AI jailbreaks currently lack any equivalent standard. When a researcher finds a jailbreak, there is no agreed-upon way to communicate how dangerous it is, how urgently it needs to be fixed, or whether it justifies emergency government action. The events of June 2026 illustrate precisely why this gap matters: Anthropic and the government assessed the same finding very differently, and there was no common framework to resolve the disagreement.

The Four Proposed Scoring Criteria

Criterion	What It Measures and How It Scores
Capability gain	How far beyond existing tools does the jailbreak take the user? If widely available models including weaker AI systems can replicate the behavior, the score is low. If the jailbreak unlocks unique capabilities that meaningfully accelerate even expert attackers, the score is high.
Breadth of capability gain	For how many distinct offensive tasks does the same technique work? A jailbreak that only enables one narrow attack type scores low. A jailbreak that works across multiple attack categories and techniques scores high.
Ease of weaponization	How much skilled effort does it take to turn the jailbreak into an attack? If the technique requires extensive specialized prompting and many retries, the score is low. If a single prompt works reliably on the first or second attempt, the score is high.
Discoverability	How easy is it to obtain the technique? If it requires specialist knowledge to find, the score is low. If it is already widely known and published online, the score is high.

The Amazon finding, assessed against these four criteria, would likely score low on capability gain (the same behavior was achievable with weaker models), moderate on breadth (it worked in a specific framing pattern), moderate on ease of weaponization (it required a specific prompting approach), and potentially high on discoverability once published.

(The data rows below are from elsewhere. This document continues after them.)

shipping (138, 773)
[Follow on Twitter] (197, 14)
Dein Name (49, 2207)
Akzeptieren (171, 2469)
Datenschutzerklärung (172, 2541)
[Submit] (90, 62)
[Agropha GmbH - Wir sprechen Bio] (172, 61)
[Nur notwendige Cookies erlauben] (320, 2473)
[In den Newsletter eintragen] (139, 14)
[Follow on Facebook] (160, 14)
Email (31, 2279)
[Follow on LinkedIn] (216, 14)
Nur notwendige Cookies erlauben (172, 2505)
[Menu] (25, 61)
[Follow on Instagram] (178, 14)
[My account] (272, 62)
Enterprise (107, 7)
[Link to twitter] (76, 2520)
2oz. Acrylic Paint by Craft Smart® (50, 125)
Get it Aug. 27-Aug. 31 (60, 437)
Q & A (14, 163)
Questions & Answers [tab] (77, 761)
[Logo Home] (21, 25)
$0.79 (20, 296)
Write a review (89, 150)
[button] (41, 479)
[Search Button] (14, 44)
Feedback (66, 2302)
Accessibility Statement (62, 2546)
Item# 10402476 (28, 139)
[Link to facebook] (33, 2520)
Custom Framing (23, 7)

For the most severe jailbreaks, those being actively exploited against critical infrastructure, Anthropic commits to immediately deploying mitigations upon confirmation of severity. The company is also creating a 24/7 monitoring team for jailbreak submission channels.

The HackerOne Program

Alongside the proposed framework, Anthropic launched a new disclosure program on HackerOne specifically for cybersecurity jailbreaks in Fable 5. This is a disclosure program, not a traditional bug bounty with monetary rewards. Anthropic is focused on what it considers high and critical severity findings: techniques that cause Fable 5 to produce functional exploit code or working malware, prompting approaches that extract domain-expert-level offensive guidance, and bypasses that work at scale across multiple offensive task categories.

The program applies the same four-criterion scoring framework as the proposed industry standard, making it a live test of that framework’s utility in practice.

Partners in the proposed framework include Amazon, Microsoft, Google, and other Project Glasswing partners. Anthropic is inviting other industry partners and model providers to join.

Expanded Government Collaboration: The Four Commitments

The Fable 5 episode produced not just a technical resolution but a set of formal commitments from Anthropic to the US government that are designed to prevent similar situations in the future.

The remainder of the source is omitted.